**WORK INSTRUCTION**
Revise the material from its beginning through the line containing "slice-label: mpi_sendrecv_:10.5% is", substituting "Screenshot dimensions" for "Image resolution" and leaving all else unchanged. Omit the pictures from your answer.
------ DATA SUPPLIED ------
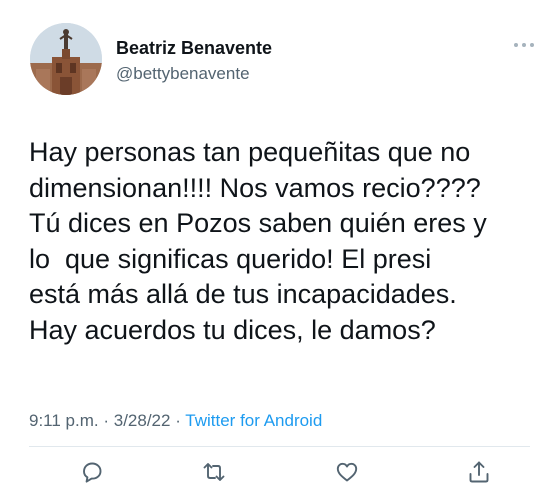 The width and height of the screenshot is (551, 499). What do you see at coordinates (194, 48) in the screenshot?
I see `author-display-name: Beatriz Benavente` at bounding box center [194, 48].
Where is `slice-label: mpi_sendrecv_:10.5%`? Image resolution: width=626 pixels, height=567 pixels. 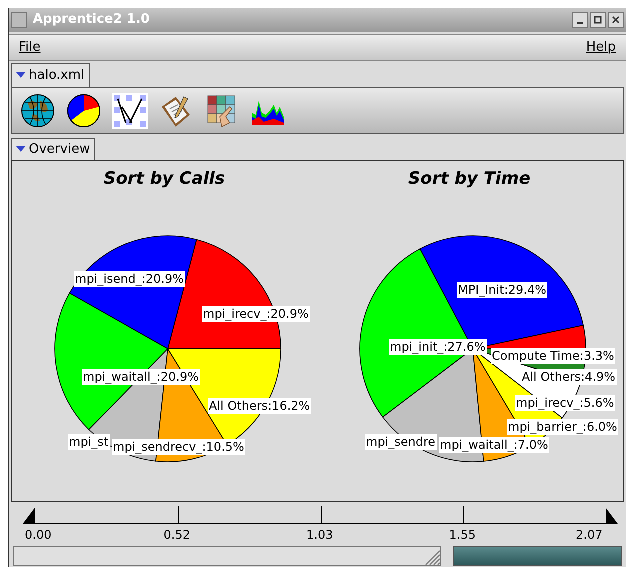
slice-label: mpi_sendrecv_:10.5% is located at coordinates (179, 446).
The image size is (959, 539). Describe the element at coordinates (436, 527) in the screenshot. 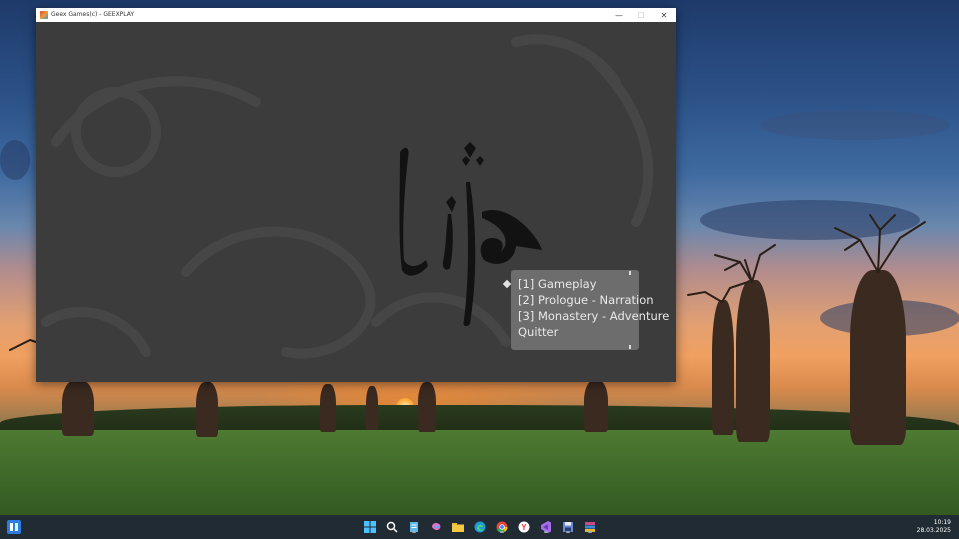

I see `copilot-icon` at that location.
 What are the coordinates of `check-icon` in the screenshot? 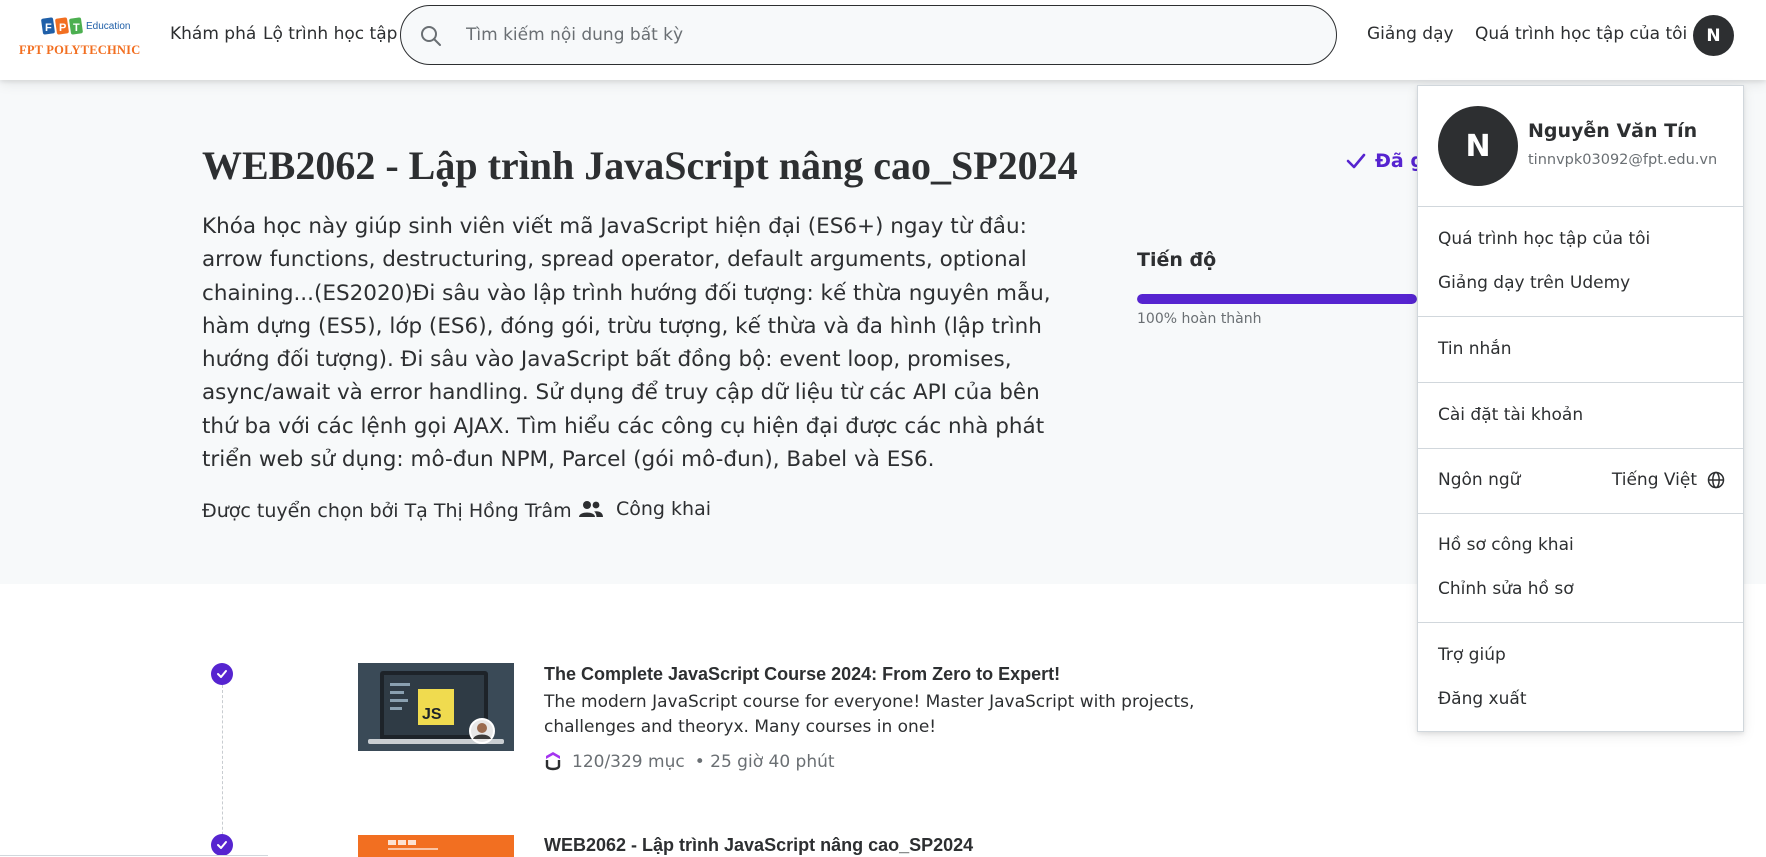 It's located at (1356, 161).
------
**RESPONSE**
 The width and height of the screenshot is (551, 499). What do you see at coordinates (194, 48) in the screenshot?
I see `author-display-name: Beatriz Benavente` at bounding box center [194, 48].
Where is `slice-label: mpi_sendrecv_:10.5%`? Screenshot dimensions: width=626 pixels, height=567 pixels. 
slice-label: mpi_sendrecv_:10.5% is located at coordinates (179, 446).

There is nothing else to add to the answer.